THE TASK
Look through the entries that follow and return each line that has the string "will".

══ PROVIDED DATA ══

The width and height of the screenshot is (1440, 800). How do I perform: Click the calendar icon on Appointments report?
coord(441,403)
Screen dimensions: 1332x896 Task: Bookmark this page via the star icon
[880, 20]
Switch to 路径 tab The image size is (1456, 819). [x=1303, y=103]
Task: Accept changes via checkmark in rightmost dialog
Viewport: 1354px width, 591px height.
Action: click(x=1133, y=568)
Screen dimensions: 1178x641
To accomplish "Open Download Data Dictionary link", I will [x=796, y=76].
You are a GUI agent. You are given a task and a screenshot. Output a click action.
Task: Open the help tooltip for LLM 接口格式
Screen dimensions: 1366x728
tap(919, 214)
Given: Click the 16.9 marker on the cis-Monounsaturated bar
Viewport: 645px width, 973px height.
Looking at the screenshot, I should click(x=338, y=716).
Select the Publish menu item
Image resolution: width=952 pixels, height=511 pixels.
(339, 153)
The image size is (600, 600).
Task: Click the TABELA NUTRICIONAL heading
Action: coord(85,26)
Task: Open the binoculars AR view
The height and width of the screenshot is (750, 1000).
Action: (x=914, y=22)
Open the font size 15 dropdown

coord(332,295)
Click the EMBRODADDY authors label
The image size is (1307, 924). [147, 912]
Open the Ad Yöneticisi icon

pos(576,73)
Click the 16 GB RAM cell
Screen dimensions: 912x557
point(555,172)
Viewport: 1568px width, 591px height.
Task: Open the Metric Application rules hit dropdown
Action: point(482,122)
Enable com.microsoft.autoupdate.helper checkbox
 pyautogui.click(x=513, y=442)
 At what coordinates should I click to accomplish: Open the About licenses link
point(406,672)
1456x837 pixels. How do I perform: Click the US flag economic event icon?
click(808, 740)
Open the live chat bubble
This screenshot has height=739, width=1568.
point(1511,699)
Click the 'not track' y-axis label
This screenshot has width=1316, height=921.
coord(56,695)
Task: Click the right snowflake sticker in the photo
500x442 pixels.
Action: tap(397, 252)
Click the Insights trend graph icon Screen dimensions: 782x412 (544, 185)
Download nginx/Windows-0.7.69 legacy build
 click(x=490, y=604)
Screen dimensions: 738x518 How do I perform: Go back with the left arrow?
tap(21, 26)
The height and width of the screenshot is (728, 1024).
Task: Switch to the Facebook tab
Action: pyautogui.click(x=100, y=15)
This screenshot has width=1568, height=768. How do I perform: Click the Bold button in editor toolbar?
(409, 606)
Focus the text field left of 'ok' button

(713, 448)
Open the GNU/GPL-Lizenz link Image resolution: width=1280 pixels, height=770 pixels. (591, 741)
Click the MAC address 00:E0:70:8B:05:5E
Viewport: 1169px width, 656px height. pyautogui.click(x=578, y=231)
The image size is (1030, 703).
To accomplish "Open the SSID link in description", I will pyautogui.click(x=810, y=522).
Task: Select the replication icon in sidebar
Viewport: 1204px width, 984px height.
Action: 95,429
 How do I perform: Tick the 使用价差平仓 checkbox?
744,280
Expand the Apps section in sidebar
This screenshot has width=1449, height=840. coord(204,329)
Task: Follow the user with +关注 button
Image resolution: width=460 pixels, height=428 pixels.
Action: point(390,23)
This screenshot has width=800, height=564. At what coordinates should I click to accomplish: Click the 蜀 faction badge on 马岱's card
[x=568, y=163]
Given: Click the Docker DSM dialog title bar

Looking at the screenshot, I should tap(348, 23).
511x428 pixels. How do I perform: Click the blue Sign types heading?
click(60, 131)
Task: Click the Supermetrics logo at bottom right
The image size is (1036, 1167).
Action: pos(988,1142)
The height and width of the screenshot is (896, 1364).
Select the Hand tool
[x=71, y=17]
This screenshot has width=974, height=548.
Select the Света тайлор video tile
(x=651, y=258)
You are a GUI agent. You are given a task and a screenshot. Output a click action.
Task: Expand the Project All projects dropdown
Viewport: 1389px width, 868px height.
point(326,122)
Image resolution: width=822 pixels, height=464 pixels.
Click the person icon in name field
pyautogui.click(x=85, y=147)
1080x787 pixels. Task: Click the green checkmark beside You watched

═══

ANSWER SECTION
To accomplish "Open Download Data Dictionary link", I will [x=796, y=76].
To accomplish "Open the SSID link in description", I will pyautogui.click(x=810, y=522).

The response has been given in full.